On Wednesday, August 15, 2012 2:58:19 AM UTC-5, Clinton Gormley wrote:

Hi Wes

I'm a colleague of Amos and as Amos pointed out he is using the Get
API to retrieve the record by id. I'm not sure I know what you would
need gisted, but we would be glad to provide something if it would
make things clearer. Just let us know what you would need.

well, clearer than a description is code. That way we're not making
assumptions about what you're doing, which may prove to be incorrect.
Also, if it's something reproducible then it becomes an easy test to
know if there is a bug and when it is fixed.

I will also add that this process outlined is done under some lite
stress in order to determine what our baseline throughput would be.
And I'm pretty sure we didn't see it until we added some stress.

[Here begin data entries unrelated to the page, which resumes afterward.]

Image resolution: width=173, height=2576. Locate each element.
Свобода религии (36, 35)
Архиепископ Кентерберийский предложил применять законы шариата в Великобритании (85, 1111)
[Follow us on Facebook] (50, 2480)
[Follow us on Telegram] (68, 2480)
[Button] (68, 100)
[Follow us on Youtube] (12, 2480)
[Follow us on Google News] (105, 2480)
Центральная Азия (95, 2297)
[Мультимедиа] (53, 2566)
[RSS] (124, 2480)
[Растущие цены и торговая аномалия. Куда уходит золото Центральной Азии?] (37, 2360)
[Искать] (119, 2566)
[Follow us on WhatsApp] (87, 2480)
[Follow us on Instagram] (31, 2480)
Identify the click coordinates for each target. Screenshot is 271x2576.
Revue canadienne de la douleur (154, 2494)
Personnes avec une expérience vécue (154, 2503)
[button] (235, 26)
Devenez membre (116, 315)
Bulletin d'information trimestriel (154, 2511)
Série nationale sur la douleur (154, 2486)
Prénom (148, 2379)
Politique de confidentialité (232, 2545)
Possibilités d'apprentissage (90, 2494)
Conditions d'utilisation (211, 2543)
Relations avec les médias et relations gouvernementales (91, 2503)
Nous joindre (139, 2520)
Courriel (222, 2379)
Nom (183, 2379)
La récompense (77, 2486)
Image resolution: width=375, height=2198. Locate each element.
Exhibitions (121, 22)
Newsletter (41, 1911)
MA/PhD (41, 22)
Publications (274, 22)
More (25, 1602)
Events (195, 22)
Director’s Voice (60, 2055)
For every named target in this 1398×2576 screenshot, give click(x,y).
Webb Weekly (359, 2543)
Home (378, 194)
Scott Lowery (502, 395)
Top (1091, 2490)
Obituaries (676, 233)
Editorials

Amos,
can you confirm this?

The more moving parts you can reduce from the test, the better. So if
you're using 4 nodes, check if it still happens on 2. What does the
cluster health look like? etc etc

ta

clint

Thanks
Wes

On Tuesday, August 14, 2012 2:28:34 PM UTC-5, amos.wood wrote:
We are testing our ES cluster prior to going live and we are
having some issues where the realtime GETs are not in
real-time. Using our testing logic below, we are noticing
that after the update is done that the "version" of the
document is coming back always incremented by +1 but the "old"
is being returned instead of the "new" value in ~1% of our
tests. However, if you wait for 1 to 2 more seconds more
after step 4 below, the "new" value will then be returned
correctly. We have verified that the "realtime" setting is
set to "true" but we are still having this issue.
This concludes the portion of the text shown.